Unfortunately VMware did it again with ESXi 6.0. Another bug regarding CBT in ESXi 6.0 and this a second in 6 months. In my opinion this have a big impact in VMware image. For the last year, year and a half, not many people are happy with VMware. Even some are thinking to move from VMware because of this releases that are not completely tested before launch.

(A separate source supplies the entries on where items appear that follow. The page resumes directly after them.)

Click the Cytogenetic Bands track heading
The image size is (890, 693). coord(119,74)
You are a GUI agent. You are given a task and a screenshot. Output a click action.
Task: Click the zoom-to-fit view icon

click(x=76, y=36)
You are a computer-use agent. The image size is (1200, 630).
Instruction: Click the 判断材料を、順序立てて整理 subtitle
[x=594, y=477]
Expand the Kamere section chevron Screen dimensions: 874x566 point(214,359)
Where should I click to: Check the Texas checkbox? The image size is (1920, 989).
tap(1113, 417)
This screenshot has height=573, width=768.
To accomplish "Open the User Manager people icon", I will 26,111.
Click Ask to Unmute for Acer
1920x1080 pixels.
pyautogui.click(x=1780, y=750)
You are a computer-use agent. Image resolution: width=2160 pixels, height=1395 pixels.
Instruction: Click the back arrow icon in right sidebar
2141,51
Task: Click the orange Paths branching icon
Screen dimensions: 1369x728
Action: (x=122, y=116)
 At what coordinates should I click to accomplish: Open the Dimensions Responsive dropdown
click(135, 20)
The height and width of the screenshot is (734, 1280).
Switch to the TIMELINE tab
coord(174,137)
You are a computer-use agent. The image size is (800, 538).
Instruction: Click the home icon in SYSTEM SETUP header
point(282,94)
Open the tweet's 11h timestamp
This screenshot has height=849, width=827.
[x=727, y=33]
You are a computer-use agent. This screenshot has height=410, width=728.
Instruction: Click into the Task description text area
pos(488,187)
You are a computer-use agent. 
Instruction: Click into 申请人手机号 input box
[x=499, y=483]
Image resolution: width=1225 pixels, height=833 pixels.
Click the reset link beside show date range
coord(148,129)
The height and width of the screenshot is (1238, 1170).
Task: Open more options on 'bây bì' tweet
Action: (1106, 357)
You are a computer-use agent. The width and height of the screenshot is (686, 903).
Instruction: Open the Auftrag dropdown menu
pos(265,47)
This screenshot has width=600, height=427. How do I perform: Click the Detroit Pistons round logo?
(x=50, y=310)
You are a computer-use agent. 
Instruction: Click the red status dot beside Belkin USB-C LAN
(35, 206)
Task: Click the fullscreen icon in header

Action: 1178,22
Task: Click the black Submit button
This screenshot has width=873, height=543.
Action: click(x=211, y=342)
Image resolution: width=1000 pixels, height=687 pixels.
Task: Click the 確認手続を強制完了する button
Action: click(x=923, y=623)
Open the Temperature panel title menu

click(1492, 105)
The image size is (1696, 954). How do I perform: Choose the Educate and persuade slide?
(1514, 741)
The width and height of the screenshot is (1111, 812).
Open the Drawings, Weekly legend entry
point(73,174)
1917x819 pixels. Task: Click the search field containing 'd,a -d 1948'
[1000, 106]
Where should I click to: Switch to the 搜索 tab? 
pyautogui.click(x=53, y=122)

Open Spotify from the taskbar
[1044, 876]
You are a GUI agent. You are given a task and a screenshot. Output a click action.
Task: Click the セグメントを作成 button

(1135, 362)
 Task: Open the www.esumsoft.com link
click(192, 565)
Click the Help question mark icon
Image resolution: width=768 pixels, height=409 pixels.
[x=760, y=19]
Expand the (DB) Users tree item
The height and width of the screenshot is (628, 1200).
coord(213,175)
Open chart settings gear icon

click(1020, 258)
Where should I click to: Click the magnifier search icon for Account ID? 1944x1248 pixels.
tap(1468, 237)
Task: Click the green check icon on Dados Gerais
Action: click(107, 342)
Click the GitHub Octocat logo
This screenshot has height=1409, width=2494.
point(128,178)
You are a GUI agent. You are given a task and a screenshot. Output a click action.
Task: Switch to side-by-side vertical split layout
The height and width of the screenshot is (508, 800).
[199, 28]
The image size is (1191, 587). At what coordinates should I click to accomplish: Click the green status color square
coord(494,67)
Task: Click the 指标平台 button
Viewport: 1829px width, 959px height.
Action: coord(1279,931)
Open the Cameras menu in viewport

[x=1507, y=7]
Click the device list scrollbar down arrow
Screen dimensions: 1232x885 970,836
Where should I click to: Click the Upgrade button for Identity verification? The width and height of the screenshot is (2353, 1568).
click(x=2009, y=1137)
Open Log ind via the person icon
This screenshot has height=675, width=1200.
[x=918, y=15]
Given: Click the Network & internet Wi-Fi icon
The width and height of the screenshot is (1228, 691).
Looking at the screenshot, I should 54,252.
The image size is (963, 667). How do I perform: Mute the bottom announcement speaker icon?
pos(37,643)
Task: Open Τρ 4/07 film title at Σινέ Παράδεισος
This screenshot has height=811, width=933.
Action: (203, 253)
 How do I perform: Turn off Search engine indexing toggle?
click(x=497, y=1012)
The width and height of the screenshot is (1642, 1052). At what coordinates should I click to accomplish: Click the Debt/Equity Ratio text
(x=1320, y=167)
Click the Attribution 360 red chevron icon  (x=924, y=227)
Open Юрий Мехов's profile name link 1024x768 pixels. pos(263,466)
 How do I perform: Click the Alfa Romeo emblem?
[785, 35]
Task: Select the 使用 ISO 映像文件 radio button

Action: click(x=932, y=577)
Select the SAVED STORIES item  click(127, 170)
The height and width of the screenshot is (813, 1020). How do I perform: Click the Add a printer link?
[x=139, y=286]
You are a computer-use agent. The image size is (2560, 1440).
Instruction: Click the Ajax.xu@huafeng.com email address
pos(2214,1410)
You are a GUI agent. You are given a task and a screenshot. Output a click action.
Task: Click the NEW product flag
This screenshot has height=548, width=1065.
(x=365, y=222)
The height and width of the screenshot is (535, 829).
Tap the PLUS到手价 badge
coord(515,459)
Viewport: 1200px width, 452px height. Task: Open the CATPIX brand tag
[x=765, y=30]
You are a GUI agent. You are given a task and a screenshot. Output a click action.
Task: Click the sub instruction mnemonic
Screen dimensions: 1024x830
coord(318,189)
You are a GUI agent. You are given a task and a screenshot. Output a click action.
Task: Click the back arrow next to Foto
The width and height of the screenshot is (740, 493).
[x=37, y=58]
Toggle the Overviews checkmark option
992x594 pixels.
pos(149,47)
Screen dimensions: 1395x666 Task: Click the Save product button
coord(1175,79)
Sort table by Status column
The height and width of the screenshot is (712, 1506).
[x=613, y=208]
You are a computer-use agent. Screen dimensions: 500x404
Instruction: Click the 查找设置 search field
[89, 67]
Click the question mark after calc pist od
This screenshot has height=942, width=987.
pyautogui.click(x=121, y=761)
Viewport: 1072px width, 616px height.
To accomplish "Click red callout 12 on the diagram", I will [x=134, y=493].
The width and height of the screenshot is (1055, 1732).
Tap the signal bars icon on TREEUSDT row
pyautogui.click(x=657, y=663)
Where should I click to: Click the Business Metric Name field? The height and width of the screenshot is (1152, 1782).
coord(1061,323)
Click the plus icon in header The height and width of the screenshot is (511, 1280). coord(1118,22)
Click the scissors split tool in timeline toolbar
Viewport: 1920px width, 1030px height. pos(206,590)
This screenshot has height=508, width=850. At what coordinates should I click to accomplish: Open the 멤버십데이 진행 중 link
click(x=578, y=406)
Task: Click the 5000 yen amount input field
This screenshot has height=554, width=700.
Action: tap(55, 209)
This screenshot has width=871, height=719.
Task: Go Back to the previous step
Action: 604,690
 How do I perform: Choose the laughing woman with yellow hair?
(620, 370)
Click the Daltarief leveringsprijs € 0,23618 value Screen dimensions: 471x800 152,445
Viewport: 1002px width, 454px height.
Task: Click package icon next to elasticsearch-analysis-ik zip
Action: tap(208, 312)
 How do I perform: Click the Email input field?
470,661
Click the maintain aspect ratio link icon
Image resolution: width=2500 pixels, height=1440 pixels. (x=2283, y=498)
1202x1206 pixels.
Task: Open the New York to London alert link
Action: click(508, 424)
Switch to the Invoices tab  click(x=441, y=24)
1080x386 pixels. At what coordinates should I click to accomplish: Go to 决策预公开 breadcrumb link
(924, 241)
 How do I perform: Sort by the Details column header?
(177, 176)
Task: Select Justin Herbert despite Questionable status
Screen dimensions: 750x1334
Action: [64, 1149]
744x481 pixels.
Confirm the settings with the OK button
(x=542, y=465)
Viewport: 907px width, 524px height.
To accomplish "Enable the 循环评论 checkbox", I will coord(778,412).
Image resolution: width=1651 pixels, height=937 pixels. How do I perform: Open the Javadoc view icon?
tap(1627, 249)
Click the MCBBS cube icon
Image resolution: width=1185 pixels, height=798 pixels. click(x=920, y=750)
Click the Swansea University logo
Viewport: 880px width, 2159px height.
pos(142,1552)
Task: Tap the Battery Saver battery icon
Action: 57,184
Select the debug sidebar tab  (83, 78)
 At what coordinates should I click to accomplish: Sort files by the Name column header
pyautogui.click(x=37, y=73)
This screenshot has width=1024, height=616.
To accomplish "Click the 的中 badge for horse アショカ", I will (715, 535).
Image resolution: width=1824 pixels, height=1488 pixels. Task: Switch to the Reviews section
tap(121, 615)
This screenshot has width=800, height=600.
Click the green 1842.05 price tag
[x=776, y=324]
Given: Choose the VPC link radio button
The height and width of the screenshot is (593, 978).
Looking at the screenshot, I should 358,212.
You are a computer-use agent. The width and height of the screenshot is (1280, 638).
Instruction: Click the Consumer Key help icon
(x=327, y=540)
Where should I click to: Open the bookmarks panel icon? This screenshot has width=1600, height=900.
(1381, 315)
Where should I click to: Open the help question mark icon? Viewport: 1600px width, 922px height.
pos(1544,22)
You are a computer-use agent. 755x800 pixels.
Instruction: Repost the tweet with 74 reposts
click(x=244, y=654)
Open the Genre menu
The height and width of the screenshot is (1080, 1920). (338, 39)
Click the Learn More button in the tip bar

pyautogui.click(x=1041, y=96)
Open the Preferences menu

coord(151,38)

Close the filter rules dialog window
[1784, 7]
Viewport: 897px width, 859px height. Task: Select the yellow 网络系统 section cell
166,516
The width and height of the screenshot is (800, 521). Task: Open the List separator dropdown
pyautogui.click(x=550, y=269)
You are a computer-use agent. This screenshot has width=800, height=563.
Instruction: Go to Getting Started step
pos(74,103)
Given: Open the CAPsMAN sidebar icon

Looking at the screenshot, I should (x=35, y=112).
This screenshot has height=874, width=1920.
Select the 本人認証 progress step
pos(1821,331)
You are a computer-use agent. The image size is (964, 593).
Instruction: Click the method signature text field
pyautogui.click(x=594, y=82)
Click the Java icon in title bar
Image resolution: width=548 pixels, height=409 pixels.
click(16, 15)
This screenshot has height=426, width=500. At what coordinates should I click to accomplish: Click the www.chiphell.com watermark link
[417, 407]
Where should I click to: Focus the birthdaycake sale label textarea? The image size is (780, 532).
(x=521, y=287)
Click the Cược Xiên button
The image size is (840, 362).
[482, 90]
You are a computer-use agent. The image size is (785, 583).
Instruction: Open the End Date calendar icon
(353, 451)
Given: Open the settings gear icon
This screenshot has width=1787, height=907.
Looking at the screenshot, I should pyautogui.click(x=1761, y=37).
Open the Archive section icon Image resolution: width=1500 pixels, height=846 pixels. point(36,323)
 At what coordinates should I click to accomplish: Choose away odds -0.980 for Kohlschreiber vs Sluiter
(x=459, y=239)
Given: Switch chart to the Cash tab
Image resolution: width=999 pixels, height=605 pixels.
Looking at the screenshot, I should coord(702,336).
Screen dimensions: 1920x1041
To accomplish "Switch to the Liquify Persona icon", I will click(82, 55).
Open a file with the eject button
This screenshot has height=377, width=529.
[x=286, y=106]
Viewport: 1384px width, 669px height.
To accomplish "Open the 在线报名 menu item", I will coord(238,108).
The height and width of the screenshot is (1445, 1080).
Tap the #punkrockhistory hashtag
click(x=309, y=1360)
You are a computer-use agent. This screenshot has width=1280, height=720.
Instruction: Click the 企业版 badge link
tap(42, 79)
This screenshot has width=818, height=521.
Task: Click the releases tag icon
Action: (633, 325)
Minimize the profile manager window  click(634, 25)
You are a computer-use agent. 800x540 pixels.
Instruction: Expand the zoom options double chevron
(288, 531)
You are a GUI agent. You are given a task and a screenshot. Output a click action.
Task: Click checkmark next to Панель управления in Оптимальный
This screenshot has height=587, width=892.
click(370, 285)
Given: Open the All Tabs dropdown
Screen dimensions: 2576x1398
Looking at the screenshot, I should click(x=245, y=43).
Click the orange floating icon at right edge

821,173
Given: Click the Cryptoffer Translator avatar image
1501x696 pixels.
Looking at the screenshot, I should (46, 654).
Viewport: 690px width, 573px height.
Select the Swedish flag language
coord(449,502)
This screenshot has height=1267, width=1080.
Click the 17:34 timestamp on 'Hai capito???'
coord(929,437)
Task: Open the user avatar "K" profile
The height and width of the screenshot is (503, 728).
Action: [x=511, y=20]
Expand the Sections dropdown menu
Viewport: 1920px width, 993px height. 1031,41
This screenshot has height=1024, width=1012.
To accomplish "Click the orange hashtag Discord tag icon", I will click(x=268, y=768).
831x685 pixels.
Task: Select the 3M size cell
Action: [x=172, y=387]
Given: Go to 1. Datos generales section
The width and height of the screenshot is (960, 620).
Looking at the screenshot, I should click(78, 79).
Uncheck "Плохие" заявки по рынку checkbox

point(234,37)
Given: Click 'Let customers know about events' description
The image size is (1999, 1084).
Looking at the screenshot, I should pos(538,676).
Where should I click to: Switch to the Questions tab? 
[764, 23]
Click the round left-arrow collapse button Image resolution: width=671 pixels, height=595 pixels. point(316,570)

In my opinion VMware needs to give ESXi and vCenter proper attention and not only to NSX, vSAN or Cloud products. That we know is the future in Virtualization. Because most of this products still depends on ESXi and vCenter, but also most of VMware costumer uses these 2 products. And not having proper attention to ESXi releases is losing credibility as a product and as a company. Honestly VMware needs to fix that Quality Control issues, if not will start to loose customers. Because confidence in VMware is extremely important for customers.
Personalty here is getting more and more difficult to explain, and justify, all of those issues to management. The outages, the reconfigure of the Backups, the maintenance that we need around 1000 VMs to fix most of this issues that we ESXi 6.0 is getting..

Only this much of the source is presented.